Charles Robert “Bob” Ruffing passed away peacefully at his daughter’s home in Damariscotta on Feb. 2, 2022. He was 93 years old when he passed, after a long life spent as a brilliant inventor, an intrepid explorer of the outdoors, a committed utterer of non sequiturs, and the beloved patriarch of a large and deeply connected family.
Bob was born in 1928 in Pittsburgh, Pa., as the only child of Frank and Garnette Ruffing. From childhood, Bob possessed an adventurous spirit and a love for the outdoors. He was a mountaineer, spelunker, rock-climber, skier, backpacker, and often more than one of these on a single trip. He was an Eagle Scout, an early member of the Pittsburgh Grotto of the National Speleological Society, an avid mountaineer with the Colorado Mountain Club, and a founding member of the Pittsburgh Climbers. He mentored countless young climbers and spelunkers, and he loved participating in big group outings. When he discovered a new limestone cavern in Westmoreland County, Pa., he used his naming rights to dub it Con Cave, a pun that gave him decades of pleasure. As a young man, Bob built a cabin in the Laurel Mountains that set the stage for many years of adventures with his friends and future family.
In his 20s, Bob met the love of his life, Eloise Triggs. They married in 1958 and had four children: Jenny, MaryEllen, Linda, and Frank. Raising his family alongside Eloise was one of the great pleasures of Bob’s life, and he cherished leading the family on big cross-country road trips, spending weekends at the cabins and in the backwoods of West Virginia, and teaching his children to be adventurous and to be stewards of the natural world.
Bob served in the United States Army Reserve during the Korean War, and he loved talking about the friends he made and the adventures he had during this time.

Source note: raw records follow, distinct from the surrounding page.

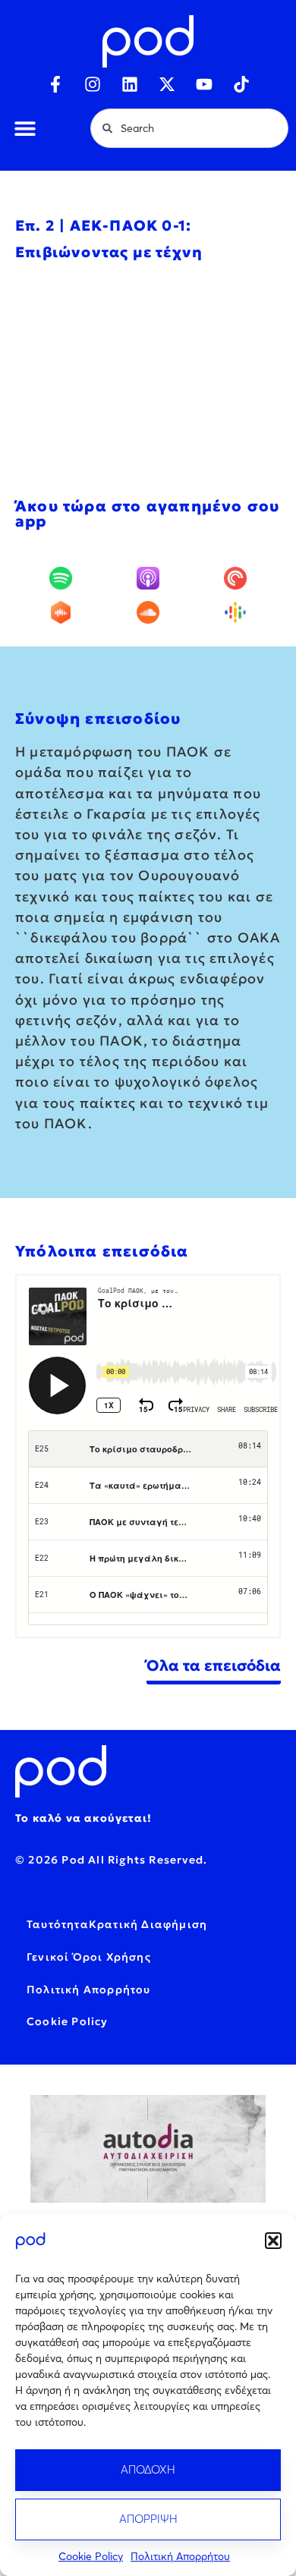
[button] (273, 2240)
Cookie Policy (90, 2556)
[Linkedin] (129, 84)
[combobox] (189, 128)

He held degrees in Chemical Engineering and Energy Resources from the University of Pittsburgh. Bob worked for Westinghouse Electric Corporation as a materials engineer. He was an accomplished chemist and inventor, and during his 30 years at the company he was awarded 21 patents.
When Westinghouse closed its East Pittsburgh works in the mid-80s, Bob and Eloise moved from Edgewood to Ligonier, Pa. Bob worked for years as an arbitrator with the American Arbitration Association and he was quite proud of his service on the Advisory Committee on Federal Assistance for Alternative Fuels Demonstration Facilities, to which he was appointed by President Ronald Reagan.
Bob was the kiln master for Soggy Bottom Pottery and is legendary for his indestructible ceramics. Bob was also active in the Ligonier community teaching pottery classes at the Bethlen Retirement Home, leading yoga classes at his beloved YMCA, volunteering at Linn Run State Park and Powdermill Nature Preserve, serving on the cross-country ski patrol at Laurel Mountain, and bicycling and skiing well into his 80s.
In his decades of retirement, Bob maintained his adventurous spirit and loved traveling to visit his family. He treasured the time he spent prospecting for gold in Nevada with his son-in-law, Ed Flood; taking his heathen California grandsons to midnight mass at Christmas; and joining his children and grandchildren on annual trips to a remote island in Penobscot Bay that had neither running water nor electricity. He liked nothing more than sleeping on a cot and rising at six to make coffee in a percolator.
In 2014, Bob moved to Damariscotta to live with his daughter, Jenny Begin, her husband, David, and their children, Noah and Sarah Esmee. He was especially grateful for Jenny’s delicious breakfasts.
In addition to Jenny, Bob is survived by his other three children, MaryEllen Ruffing, of Santa Fe, N.M., Linda Ruffing, of Fort Bragg, Calif., and Frank Ruffing, of Arlington, Va., and New Harbor. He also leaves 13 grandchildren (each of whom he at some point called “hey you with the ears”) and six great-grandchildren. He was predeceased by his wife, Eloise.
Bob continued to learn and evolve until the very end of his time on this planet. Bob’s friendliness, love and respect for nature along with his passion for telling stories, dry sense of humor, and wry wit will be remembered for many years to come by his friends and family.